Keely Smith Wore Sneakers
She slowly opened the old trunk in the attic and gasped. There they were! Who’d believe it now that the day she married Louis Prima, the bride wore sneakers. She’d gone up to the attic to find a put-away toy that the kids suddenly remembered and she was still scrabbling through the trunk when the phone rang. She got up off her knees and ran to answer it. It was Louis—with shattering news. “Keely. you and I—we’re breaking up!” he said. “Oh Louis, no!” she moaned. And then added, “Not again! “I’m sorry, dear—again.” There was a long silence. Then she asked, “This time, Louis, are you walking out? You know, leaving the house?” “That’s it, kid.” Another silence. At last Keely said, “Well in that case, Louis, I think I’ll hang up, if you don’t mind, because the steak I’m defrosting for supper will be too big for just the kids and me. I’ll go put it back in the freezer.”
A blast of giant-sized laughter nearly tore her eardrum open.
“You’re the nuttiest wife I have,” he said.
Keely was giggling helplessly herself.
“Same to you, Mr. Prima,” she said. “But no kidding, who’s busting us apart this time?”
“Oh, you know people. A couple of big-mouths suddenly have nothing better to do. so they say come on, let’s tear somebody apart. And it came up our number.”
Keely laughed again, but a little ruefully. “Ah well, Chief,” she said, “just so we know it’s not true.”

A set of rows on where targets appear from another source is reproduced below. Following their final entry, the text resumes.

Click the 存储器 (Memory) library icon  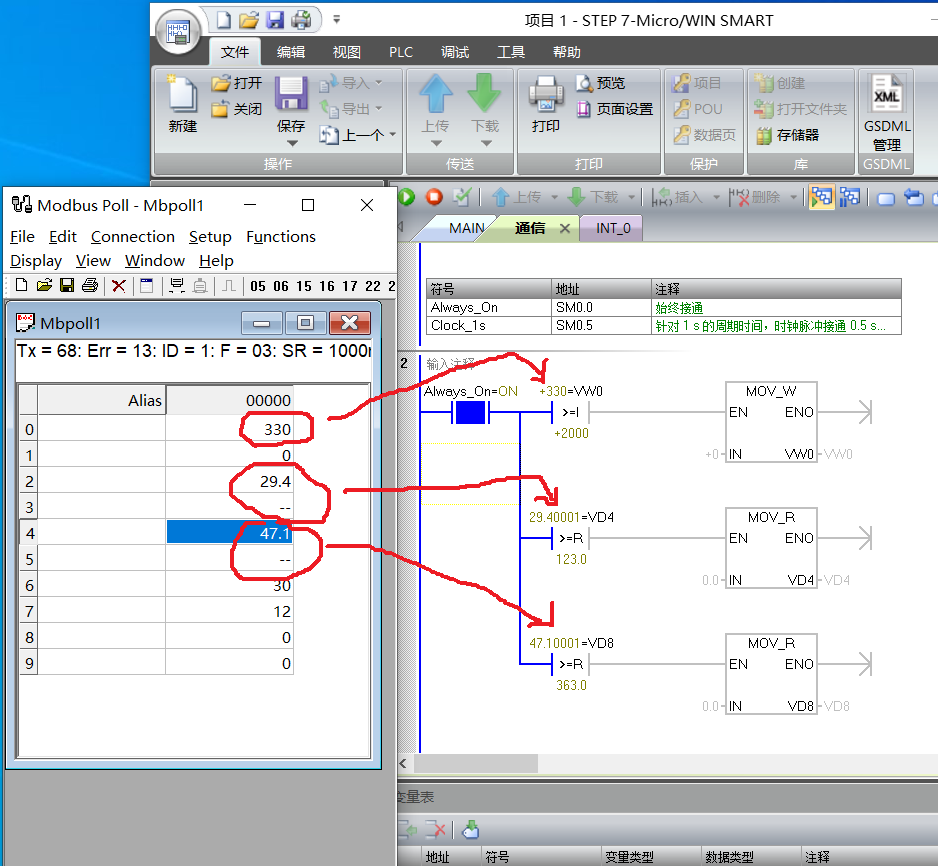pos(787,135)
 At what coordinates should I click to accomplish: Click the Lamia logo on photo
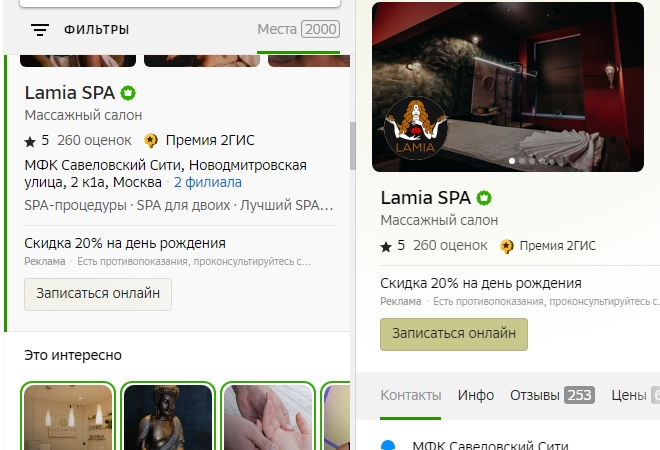pos(415,128)
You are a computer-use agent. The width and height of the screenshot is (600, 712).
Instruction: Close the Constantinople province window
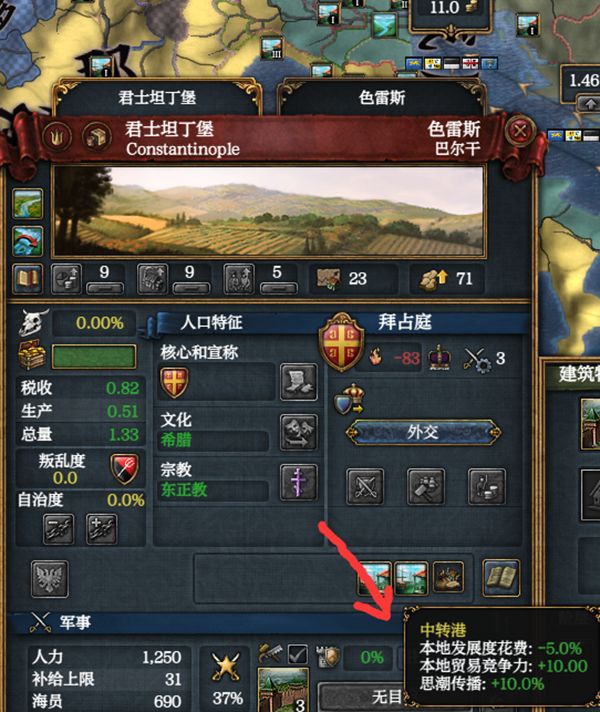[520, 132]
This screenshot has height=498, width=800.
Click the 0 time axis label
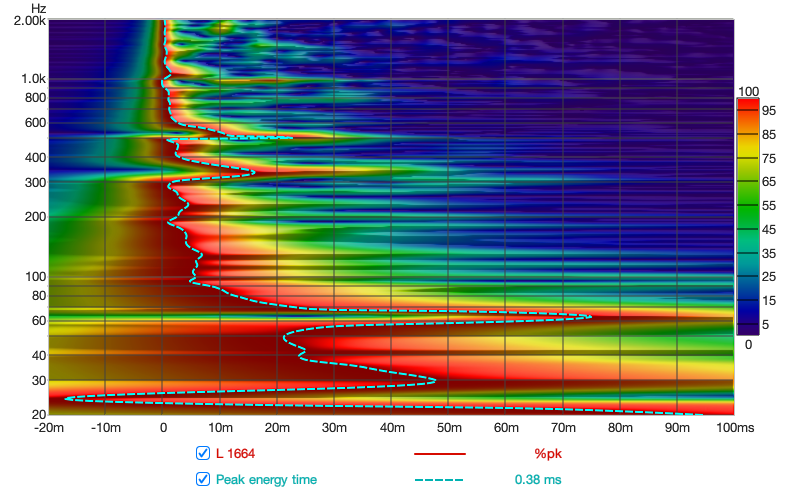163,428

“And you’ll defrost the big steak?”
“Don’t worry, fella, you’ll get fed good.”
She went back up to the attic, the smile lingering. What a clown that guy was—thank goodness! Seven years of marriage and never a dull moment. Then she noticed she was still holding them—a very old, very dirty pair of tennis sneakers that were worn through at the toes, ragged along the sides, the laces frayed and knotted.
Suddenly she hugged them to her and, going back to the attic, started to laugh.
“That was some wedding,” she giggled.
There on the floor by the trunk, she began remembering that crazy day at Virginia Beach. She even remembered the time—the exact time it all started. Two P.M., July 13, 1953.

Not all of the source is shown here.